Familiarity. Because it has now tech (that has survived for thousands of years when in an ensured stash), you don't have to change many rules, just the Availability/scarcity.
-
@Bennie I had a small write up for a similar game idea. I ripped off Cowboy Bebop and the movie version of Jules Vernes' Time Machine with the moon having blown up, raining destruction on human civilization. I didn't go back to 10,000 BC. I shot for more of a bronze age, Conan feel. One tribe was animistic, one was scholarly, one was religious nutjobs, etc. It allowed for layers to come and go. New players are characters that just came in from the wilderness. Players leaving are characters heading out into the wilderness. Just add some communal challenges every month or two to keep things from getting too slice of life-ish - food shortage, wolf pack nearby is attacking, raiders have been spotted, water shortage, etc. Let the players figure out how things will run politically so there is some internal drama as well.

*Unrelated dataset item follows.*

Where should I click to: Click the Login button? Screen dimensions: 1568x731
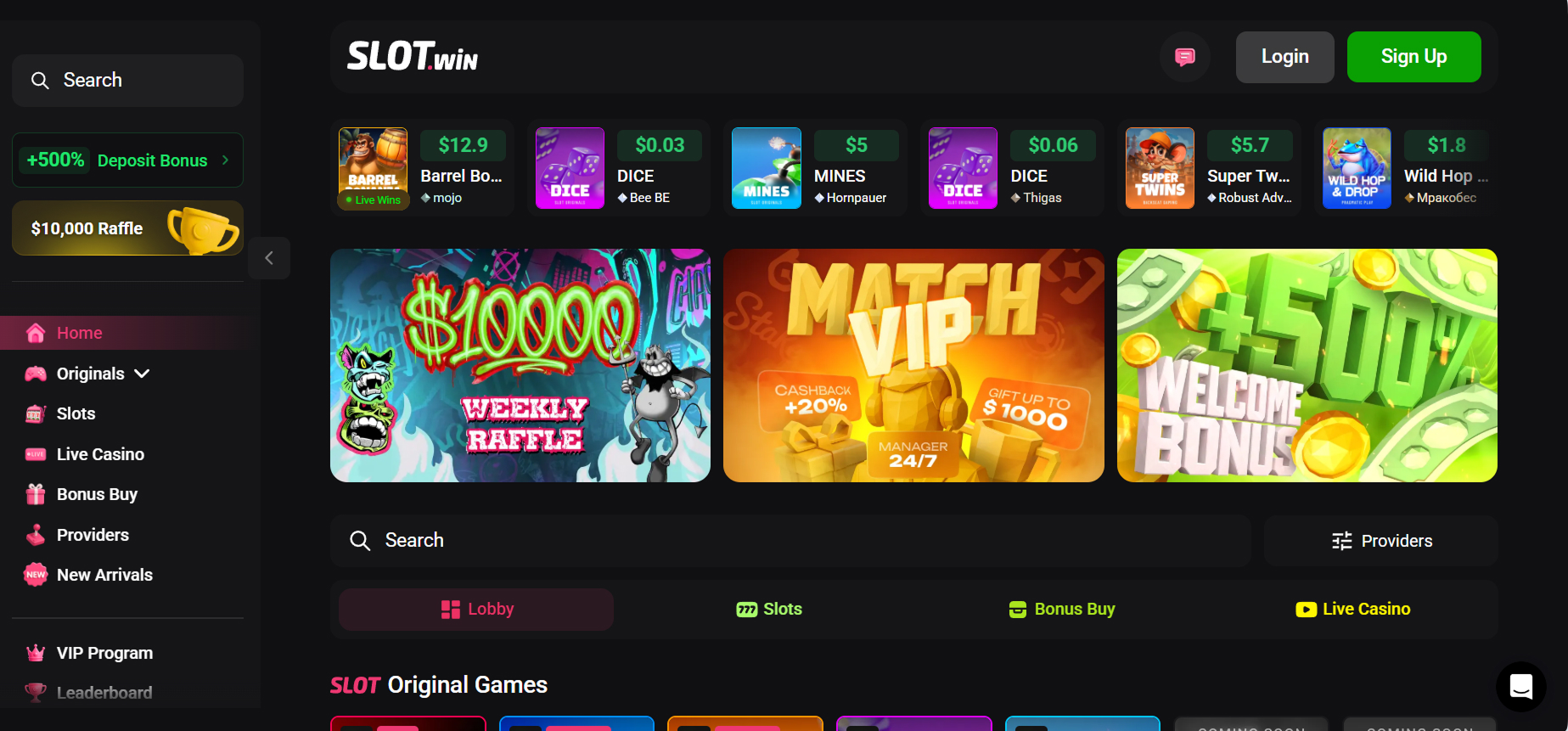(x=1285, y=57)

Another idea I would like to see is Space Rome. Feudal lords and ladies in space has been, so lets freshen it up with Rome instead. The setting would be another star system than our current one after humanity had a diaspora throughout space (either generation ships or humanity's space empire collapsed and we lost a bunch of our tech). Space Rome has recently discovered (rediscovered) interstellar travel and is pushing out to other stars, finding other human colonies to interact with. I could see Space Rome having already united all of the star system they are in from the get-go or start with other planets in the star system still independent.
The benefits of this system is the Senate which allows for more players to be involved in decision making, as well as the idea of collegiality that the original Rome had which had multiple people sharing the same position (think the two consuls who had the power to veto the decisions of each other). If one of the consuls suddenly disappears due to RL, you still have another around to get things done. In addition, unlike Space Feudalism where Duke Atreides disappearing results in things hitting a standstill until an heir can be found, Space Rome shrugs its shoulders when Quaestor Atreides disappears and simply elects a replacement.
Let the players drive the storyline and staff just has to mix in the occasional crisis - Space Carthage, led by Space Hannibal, has decided to invade the system; a Space Kraken has entered the system and is attacking ships; Space Pompeii has some seriously bad tectonic activity going on, figure out how to stop it/evacuate the citizens.